__Activity__: What is needed is an exact copy of the lines in the entries below from the one holding "Where should I" through the one holding "Task: Open region", pictures excluded.

__Material provided__:
===============

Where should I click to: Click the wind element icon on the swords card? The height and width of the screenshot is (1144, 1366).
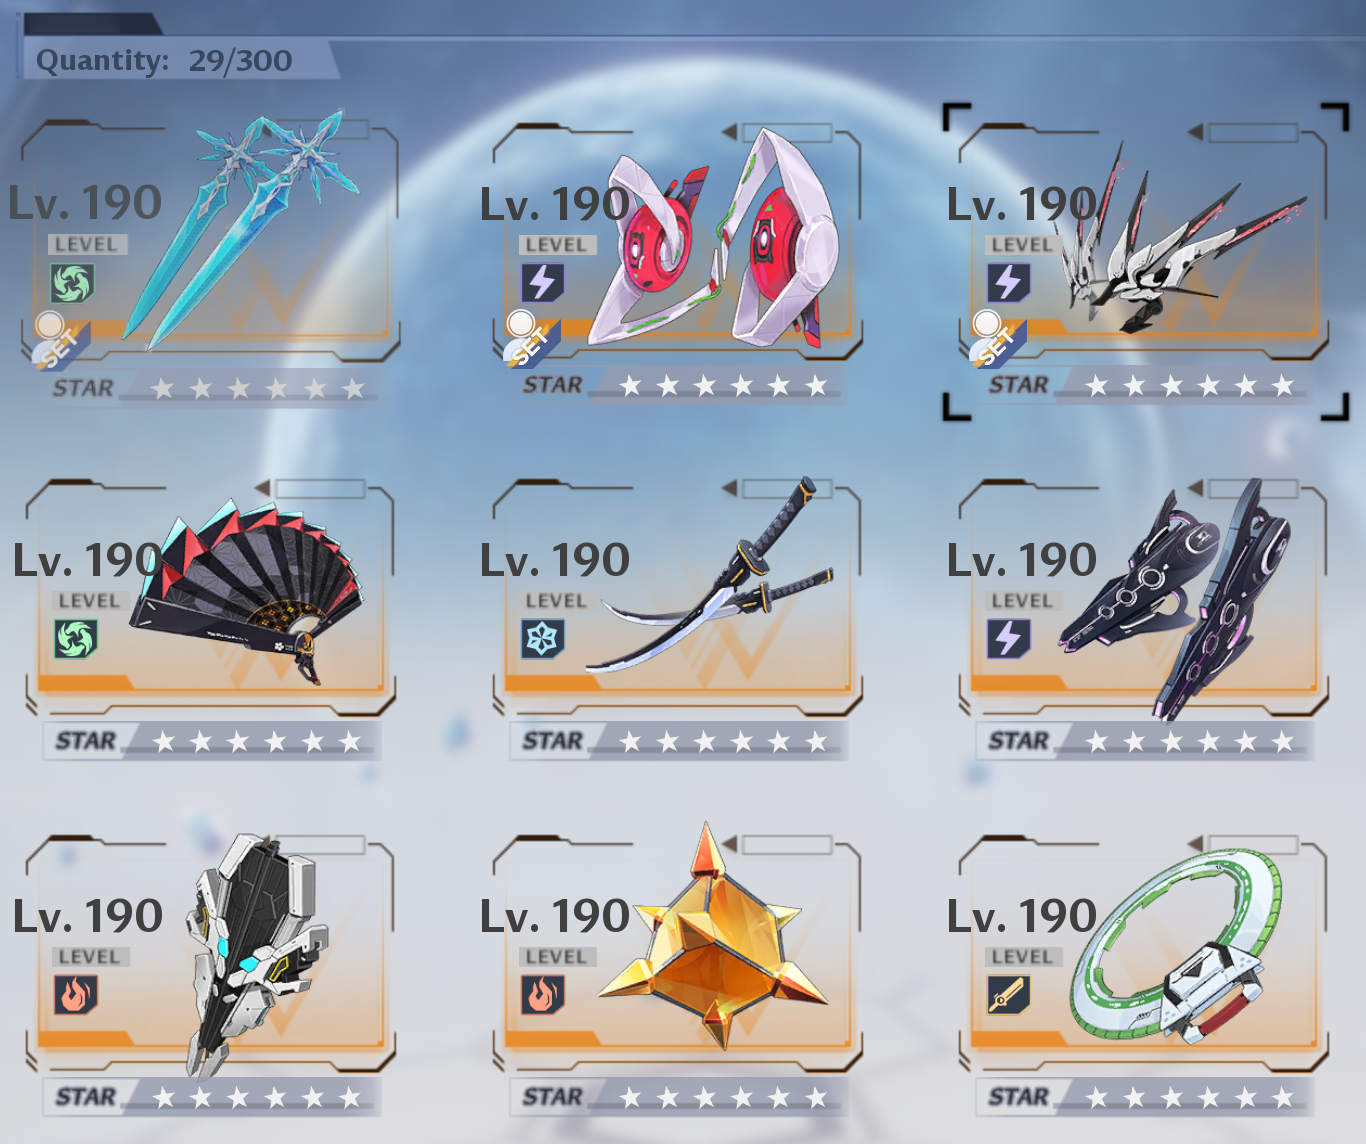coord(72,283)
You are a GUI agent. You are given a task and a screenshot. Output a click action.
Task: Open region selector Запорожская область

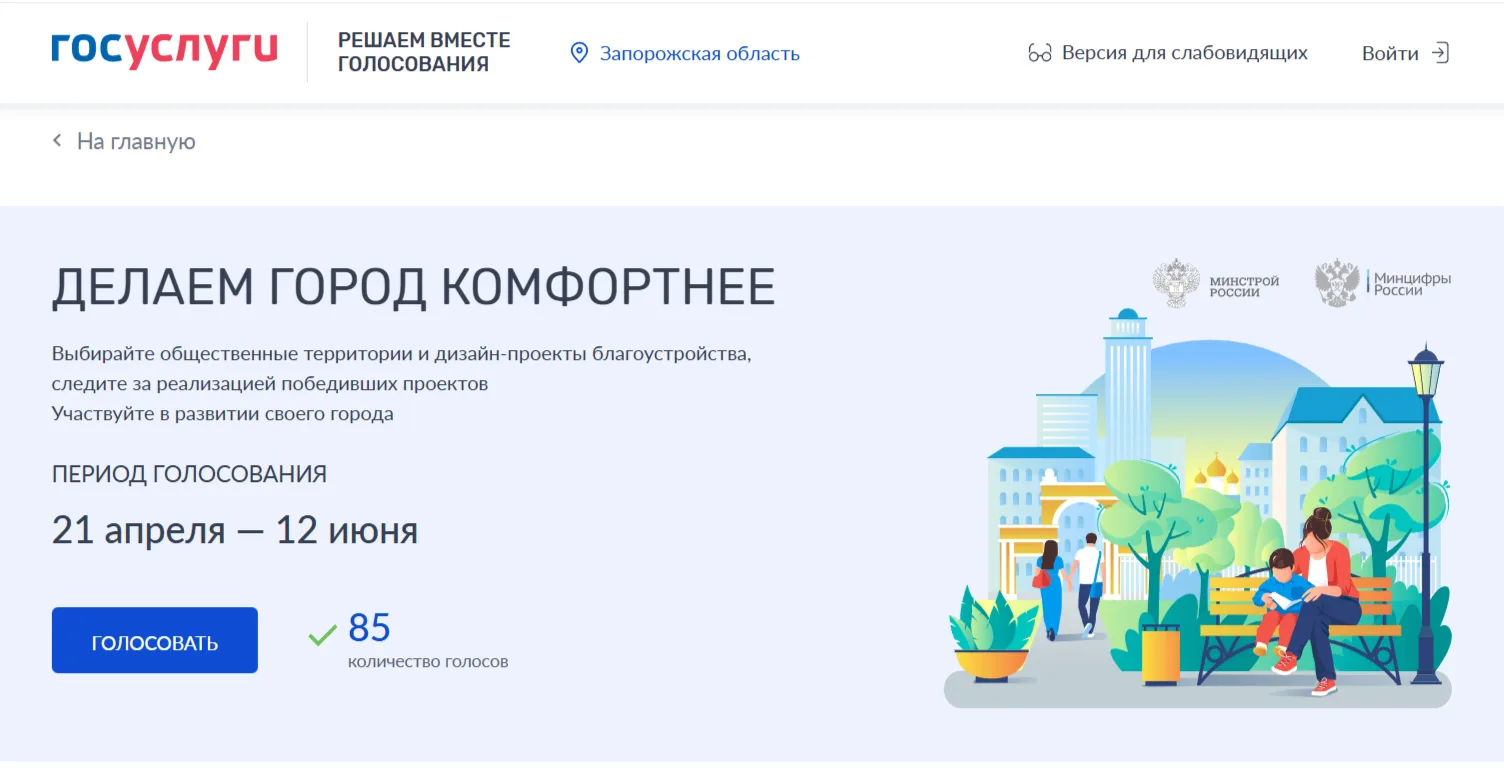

===============

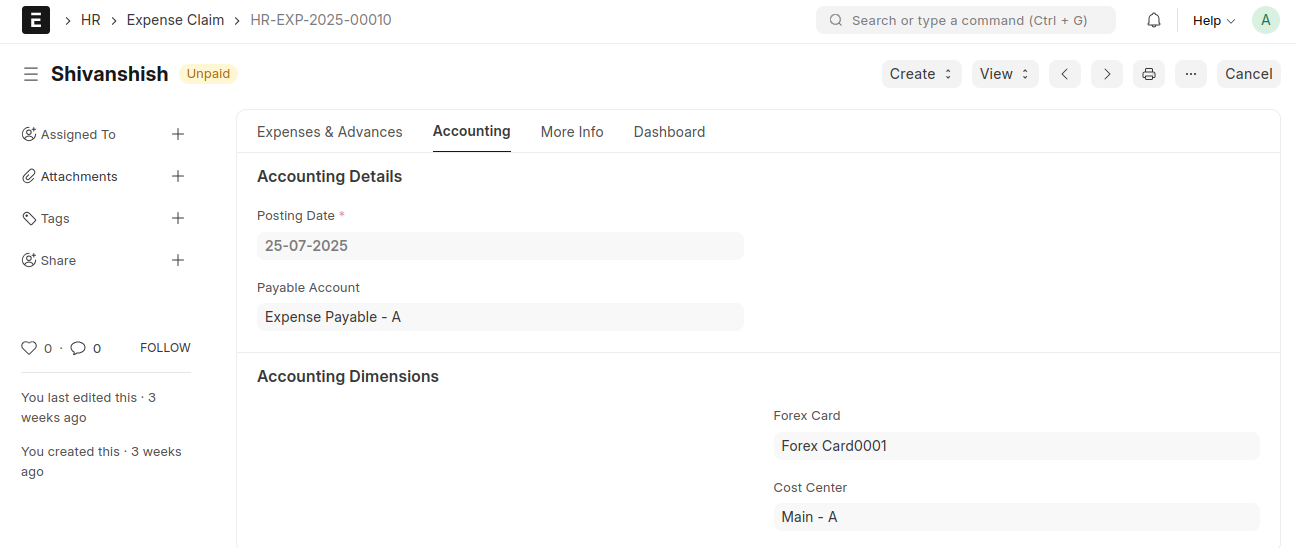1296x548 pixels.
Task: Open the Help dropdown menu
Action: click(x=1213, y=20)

===============

__Output of the exercise__:
Where should I click to: Click the wind element icon on the swords card? The height and width of the screenshot is (1144, 1366).
coord(72,283)
You are a GUI agent. You are given a task and a screenshot. Output a click action.
Task: Open region selector Запорожская область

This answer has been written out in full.